Ce texte s’inscrit dans la programmation de la Chaire de recherche du Canada sur les imaginaires
collectifs, dont je suis le détenteur. Il a aussi bénéficié du soutien financier de l’Université du Québec
à Chicoutimi et de la Fondation de l’Université du Québec à Chicoutimi.

2. On peut en trouver des survols et des discussions dans L. Spillman (2002), J. C. Alexander (2003),
R. Friedland et J. Mohr (2004), M. D. Jacobs et N. Weiss Hanrahan (2005), J. R. Hall et alii (2010),
J. C. Alexander, R. Jacobs et P. Smith (2012), de même que les Reviews in Cultural Theory
(www.reviewsinculture.com). Enfin, M. Schudson (1989), D. Crane (1994) et W. H. Sewell (1999)
demeurent des références très utiles.

3. À ce propos, voir entre autres P. DiMaggio (1997).
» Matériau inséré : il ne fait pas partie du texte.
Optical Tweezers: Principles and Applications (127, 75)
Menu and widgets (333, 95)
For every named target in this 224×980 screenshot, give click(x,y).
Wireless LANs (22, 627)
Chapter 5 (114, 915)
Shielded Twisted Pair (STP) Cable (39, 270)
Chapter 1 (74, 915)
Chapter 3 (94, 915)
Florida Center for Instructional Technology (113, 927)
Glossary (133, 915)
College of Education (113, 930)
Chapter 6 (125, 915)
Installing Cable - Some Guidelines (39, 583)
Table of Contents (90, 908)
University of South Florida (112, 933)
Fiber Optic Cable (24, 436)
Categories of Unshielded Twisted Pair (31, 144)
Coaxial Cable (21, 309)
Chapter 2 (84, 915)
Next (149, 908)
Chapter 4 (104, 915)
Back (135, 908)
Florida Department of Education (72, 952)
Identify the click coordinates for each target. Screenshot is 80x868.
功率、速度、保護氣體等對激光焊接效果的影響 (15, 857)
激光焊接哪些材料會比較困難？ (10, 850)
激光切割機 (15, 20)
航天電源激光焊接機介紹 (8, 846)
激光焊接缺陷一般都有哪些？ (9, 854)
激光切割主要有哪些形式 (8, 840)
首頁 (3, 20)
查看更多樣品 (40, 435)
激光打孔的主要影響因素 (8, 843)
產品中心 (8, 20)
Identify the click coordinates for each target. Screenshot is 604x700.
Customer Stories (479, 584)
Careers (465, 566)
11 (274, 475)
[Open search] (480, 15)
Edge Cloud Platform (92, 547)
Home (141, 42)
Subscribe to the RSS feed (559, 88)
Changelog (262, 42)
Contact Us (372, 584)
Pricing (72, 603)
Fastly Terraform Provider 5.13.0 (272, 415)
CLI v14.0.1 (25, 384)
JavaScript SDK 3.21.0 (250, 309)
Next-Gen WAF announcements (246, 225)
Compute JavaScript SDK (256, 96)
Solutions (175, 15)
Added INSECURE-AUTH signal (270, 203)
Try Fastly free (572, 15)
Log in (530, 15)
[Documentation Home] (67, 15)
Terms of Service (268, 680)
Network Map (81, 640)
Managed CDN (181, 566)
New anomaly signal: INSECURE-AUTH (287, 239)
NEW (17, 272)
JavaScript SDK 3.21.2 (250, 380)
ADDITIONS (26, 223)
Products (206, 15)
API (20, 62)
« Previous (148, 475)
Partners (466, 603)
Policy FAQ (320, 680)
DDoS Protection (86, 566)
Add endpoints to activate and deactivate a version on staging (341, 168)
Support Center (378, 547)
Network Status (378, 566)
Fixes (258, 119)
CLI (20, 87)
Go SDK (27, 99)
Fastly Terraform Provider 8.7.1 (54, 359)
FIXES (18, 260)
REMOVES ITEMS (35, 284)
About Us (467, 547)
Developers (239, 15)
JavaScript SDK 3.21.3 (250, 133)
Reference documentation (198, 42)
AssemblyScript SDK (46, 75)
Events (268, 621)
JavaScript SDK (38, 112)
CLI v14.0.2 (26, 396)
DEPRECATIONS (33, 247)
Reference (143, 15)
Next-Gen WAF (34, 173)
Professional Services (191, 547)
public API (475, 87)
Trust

4. Pour un point de vue similaire : J. R. Hall (1993)

5. Je donne à ce dernier concept une acception très étendue en y incluant toutes les formes de lien
social qui s’instituent aux échelles les plus diverses : famille, communauté, ville, région, classes,
nation… J’y inclus également la socialité qui se déploie dans les institutions et organisations. Quant
au concept de société, il doit être compris au sens de « société globale », en référence à la théorie
sociologique de Georges Gurvitch. En pratique, cette expression est couramment assimilée au cadre
de la nation ou de l’État-nation.

6. De brefs survols sont présentés notamment dans D. Crane (1994, chapitre 3), M. Lamont et M. L.
Small (2008). Selon J. C. Alexander et P. Smith (2001, p. 2-3), la sociologie de la culture présenterait
cette dernière comme devant être expliquée par des facteurs externes, tirés du social. Pour les
praticiens de la sociologie culturelle, la culture est vue comme autonome et elle contiendrait son
propre principe explicatif. J’y reviendrai.

7. C’est une idée que l’on retrouve chez de nombreux classiques des sciences sociales, mais aussi
chez divers auteurs plus récents comme C. Castoriadis (1975) ou D. Schnapper (1994).

8. Pour une présentation sommaire, voir G. Bouchard (2013c).